Y es que poner cifra al paso de los días nos ayuda a saber en dónde estamos, como si de una geografía del tiempo se tratase. Pero no desvía mi atención: me es más necesario medir el transcurso de la vida poniendo en rojo los acontecimientos que no pueden olvidarse. Dibujar una cartografía de las cimas y los valles, de los cruces de caminos, los oasis, las veredas perdidas y los puntos de encuentro en el paisaje interior del tiempo trascurrido.

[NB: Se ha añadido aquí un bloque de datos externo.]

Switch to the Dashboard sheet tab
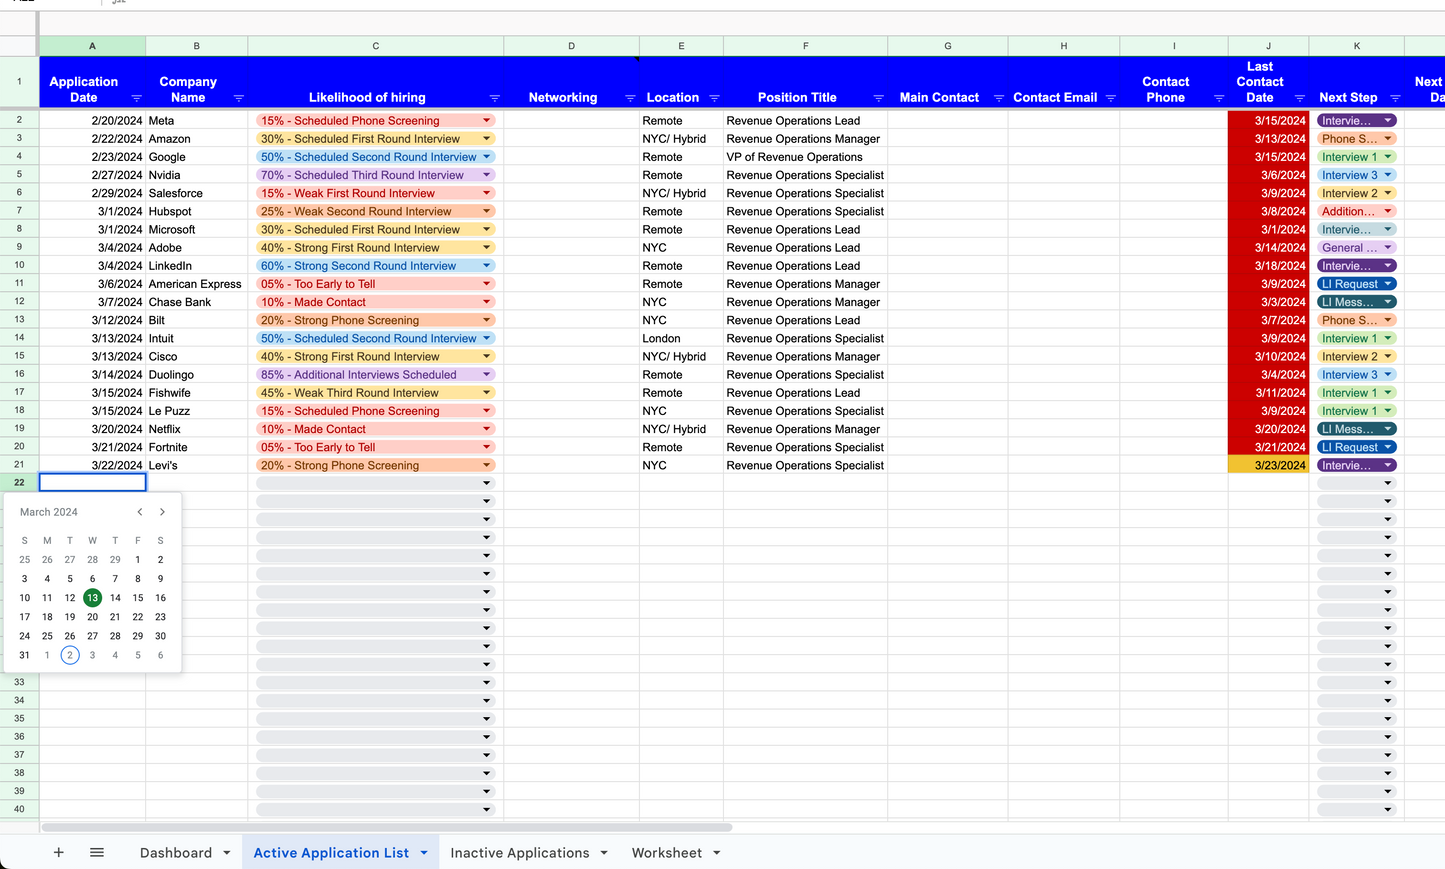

Sería algo así como un mapa repleto de “personas con encanto”, “momentos en compañía 5 estrellas”, “rostros telúricos”. Mapas de “abrazo histórico”, “ruta alternativa de revelaciones interiores”. Un almanaque con “día del perdón y el olvido” o de “aquí cambió algo”. Un anuario con muchas “noche de poema encontrado” o “vigila de corrección acertada”. Un cronograma cuyas fechas, unidas por una línea de esperanza, apuntan decididamente al “más difícil todavía”.
Atravieso una Puerta del Sol que no declina. Es decir: amanezco como ayer, como mañana, como siempre; por planetario mecanicismo, por costumbre, por voluntad indestructible o pura gracia. Bienvenido tiempo nuevo. Igual que bien viniste ayer y bien vendrás mañana.